In some matters, such as the laws governing alcoholic beverage sales that the council discussed as part of Tuesday's work session, city ordinances can be stricter than state laws and regulations. But the orders Kemp has issued under emergency powers as governor supercede all local emergency restrictions.
'COVID ... very real'
"On a personal note, in the past week I've known two people that's lost their life to COVID-19 and if there's nothing I can say to the city employees, to the citizens of Statesboro, COVID-19 is very real, there is no political agenda behind it, there is no underlying stance that supercedes life, and at the end of the day, our goal is to save as many people as possible," McCollar continued.
Asked after the meeting, he said that one of the people he knew who died was a local resident, the more recent in Bulloch County's tally, as of Tuesday, of two lives lost to COVID-19. The other was someone he knew from college but who lived elsewhere.
McCollar asked if council members had any comments.
"I just want to echo what you just said, mayor," said District 5 Councilwoman Shari Barr. "I'm disappointed that some fears about business seem to be making decisions at higher levels than here, if those fears seem to be outweighing the factual information, of the numbers of the pandemic, because people are still sick.
"We have not seen the decrease that we're looking for, so I applaud everybody who's doing everything they can to use social distancing, to stay as safe as you can, to protect your employees," she said. "So I applaud folks doing that and I want to tell you that what is allowed and can be done doesn't have to be done."
Barr added that she would also "send all good wishes to those folks who feel like they have to go back to work and applaud all the efforts to try to keep them as safe as they can be."
Mack to salons
District 3 Coucilwoman Venus Mack, a hair stylist and licensed cosmetologist, owns and operates the Glam Bar Salon.
"I know that all of us who are hair stylists, nail techs, barbers, we are so excited because we haven't been making any money, but I want to remind you guys to do all that you can," Mack said. "If you have to take temperatures, if you have to say nobody can come in, only appointments, one person at a time, whatever you have to do, do what you need to do because this virus is still going strong and we still need to protect ourselves and our families.

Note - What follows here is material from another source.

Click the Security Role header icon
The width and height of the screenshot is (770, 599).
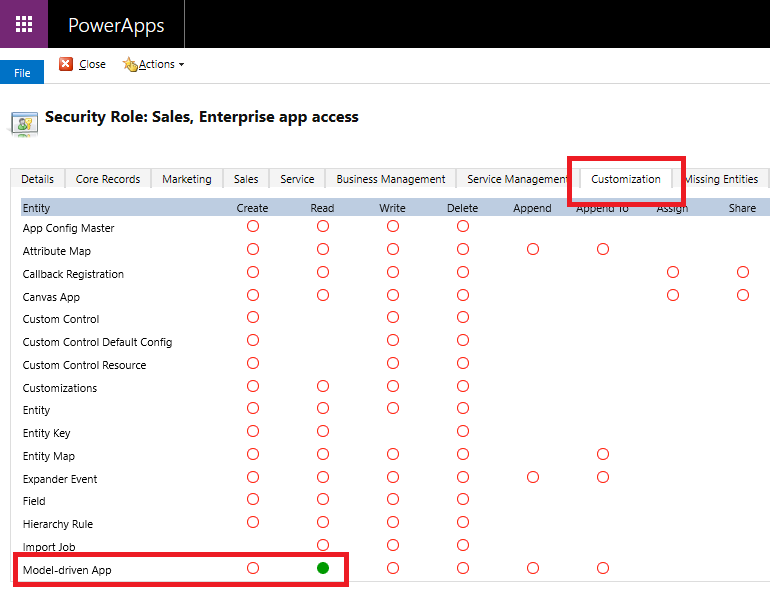(x=24, y=122)
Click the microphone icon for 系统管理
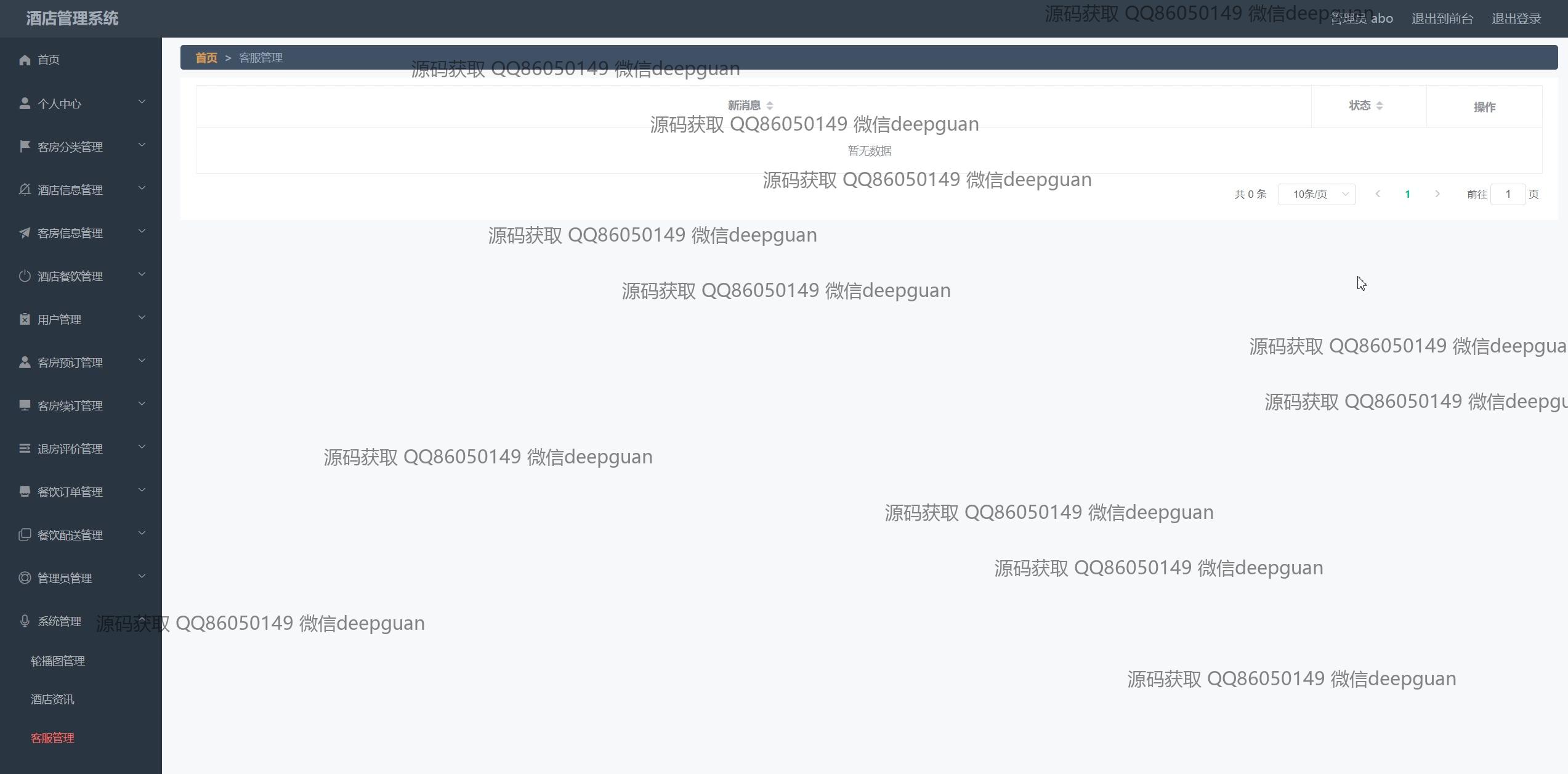This screenshot has width=1568, height=774. point(25,621)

"Practice social distancing and wash your hands," she concluded.
McCollar expressed several of the same thoughts in his 6:15 p.m. Tuesday live-streamed announcement, which can be viewed on "The City of Statesboro" Facebook page.
Kemp's announcement and, when made available, guidelines on reopening such as those issued by the state Board of Cosmetology and Barbers can be found at https://gov.georgia.gov.
City Attorney Cain Smith said the mayor would issue either one or two executive orders matching the governor's orders as they become available.